CADC Storage Inventory Architecture and Deployment

Introduction

Storage Inventory Terms and Concepts

artifact
A representation of a file and its metadata in the SI database, specifically the inventory.Artifact table (see the SI data model). The term artifact is often used to refer to both the database representation of a file and the file itself as one thing, but when an SI application is acting on an artifact, it specifically refers to the database.

bucket SI assigns a bucket label to files on storage and to artifacts in the inventory database.

namespace
A namespace is an SI identifier for a collection of artifacts, and can be used to define the logical structure of data within SI. For example, cadc:CFHT/ might be used to identify all CFHT files held at the CADC; cadc:CFHT/raw/ might be used to identify all of the raw CFHT files held at the CADC -- both cadc:CFHT/ and cadc:CFHT/raw/ are namespaces but they identify different scopes of CFHT artifacts. SI services and applications often act on namespaces defined using regex patterns -- such as during file replication and determining access permissions -- so some thought must be put into what is used. See the SI data model page for more detail on the concepts of URI and namespace.

resourceID
This is an unique ID for a deployed service. A registry service provides a look-up to translate these IDs into service URLs. Example: ivo://opencadc.org/minoc, which might resolve to https://www.opencadc.org/minoc.

Storage Inventory Resources

Container Image Repository

curl -s https://images.opencadc.org/api/v2.0/projects | jq '[.[].name] | sort'
curl -s https://images.opencadc.org/api/v2.0/projects/storage-inventory/repositories | jq '[.[].name] | sort'
curl -s https://images.opencadc.org/api/v2.0/projects/storage-inventory/repositories/minoc/artifacts | jq '[.[].tags | select (. != null) | .[].name] | sort'

Other Documents

Overview of Storage Inventory

System Architecture

Storage Inventory consists of the components that make up one or more Storage sites and a Global site. A Storage site can exist on its own, as a mechanism for maintaining a structured inventory of files. A Global site is required when there are two or more Storage sites which need to be synchronized; it also provides a single site for users to go to find all available copies of a file. A detailed description of the data model, features and limitations can be found here.

In general:

Standalone Storage Site

A Storage site maintains an inventory of the files stored at a particular location, and provides mechanisms to access (minoc) those files and query (luskan) the local inventory. Below is an outline of a stand-alone (no Global site) Storage Inventory Storage site, with one storage system, one database, etc, in one data centre. If you have files in multiple data centres, or more than one storage platform in one data centre (e.g. some files on a posix file-system and some on Ceph object storage), you would have more than one Storage site, and each site would run its own services, database, storage, and applications.

A standalone Storage Inventory Storage site will consist of following:

Global Site with Multiple Storage Sites

If you need to replicate files among multiple Storage Sites, you will need a Global Site. The Global site maintains a view of all Storage sites, allowing individual Storage sites to discover files that they need to copy. This also provides a single site which users can query to find files, rather than having to know about and search individual Storage sites.

## SOURCE EXCERPT:
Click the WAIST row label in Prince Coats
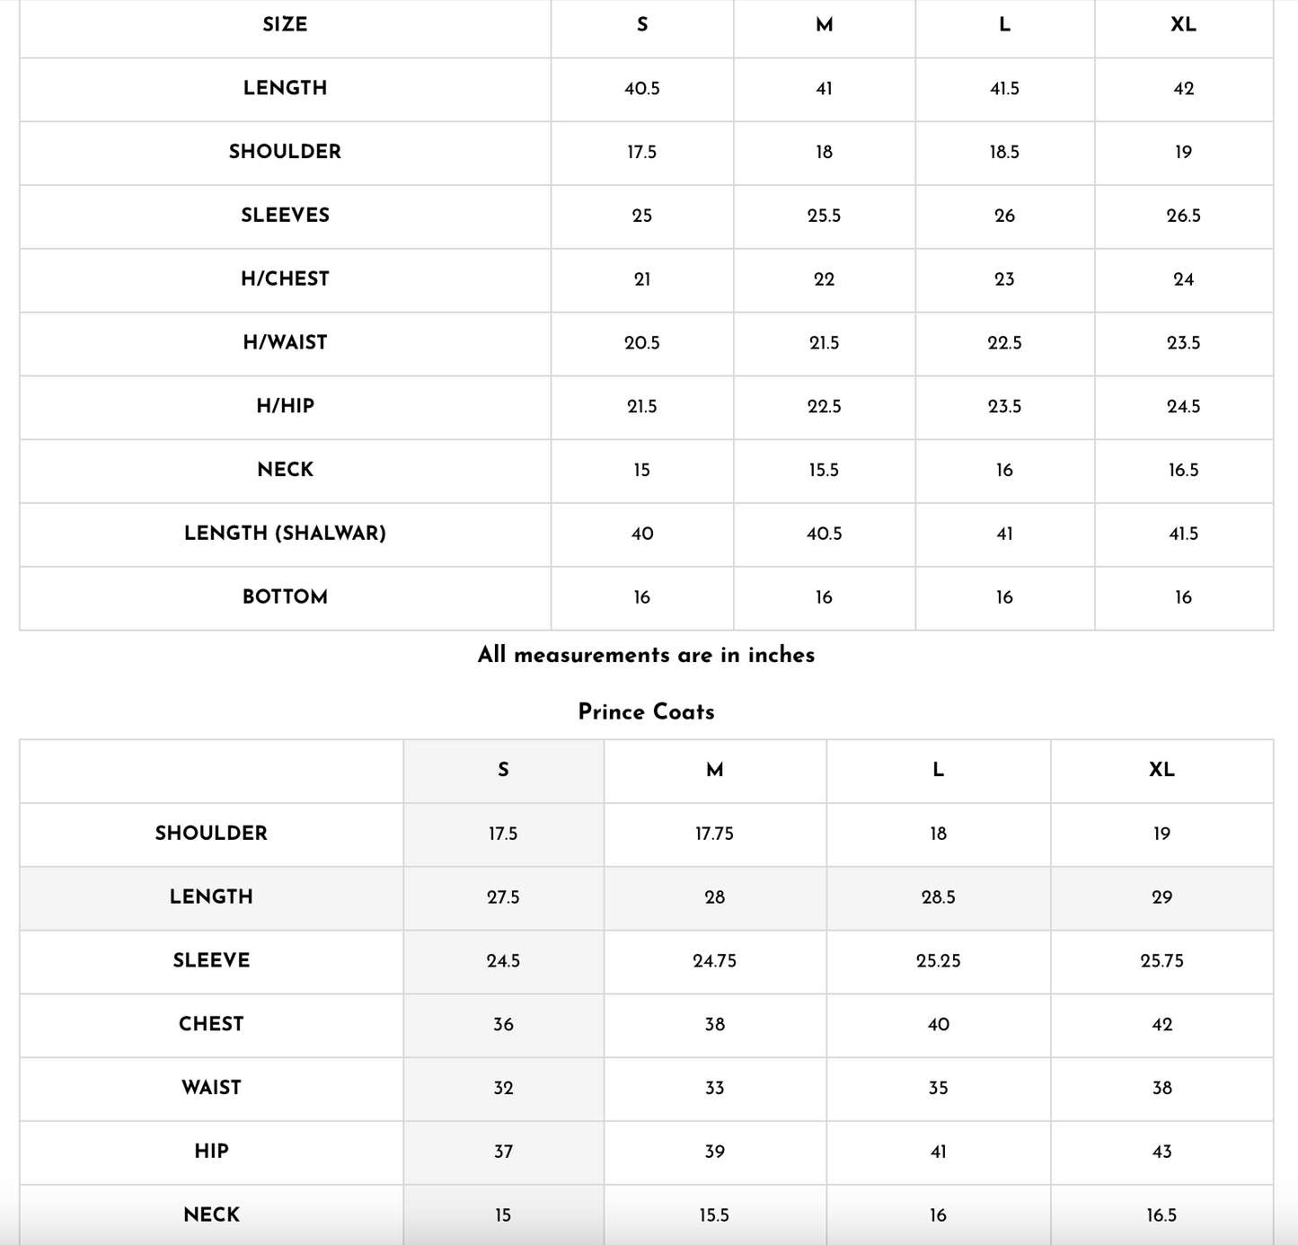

## SET TASK:
Rewrite the stretch from "Storage Inventory consists" through "be found here." in the Storage Inventory page, replacing "synchronized" with "kept consistent". The listing plays no part in this.

## RESULT OF THE TASK:
Storage Inventory consists of the components that make up one or more Storage sites and a Global site. A Storage site can exist on its own, as a mechanism for maintaining a structured inventory of files. A Global site is required when there are two or more Storage sites which need to be kept consistent; it also provides a single site for users to go to find all available copies of a file. A detailed description of the data model, features and limitations can be found here.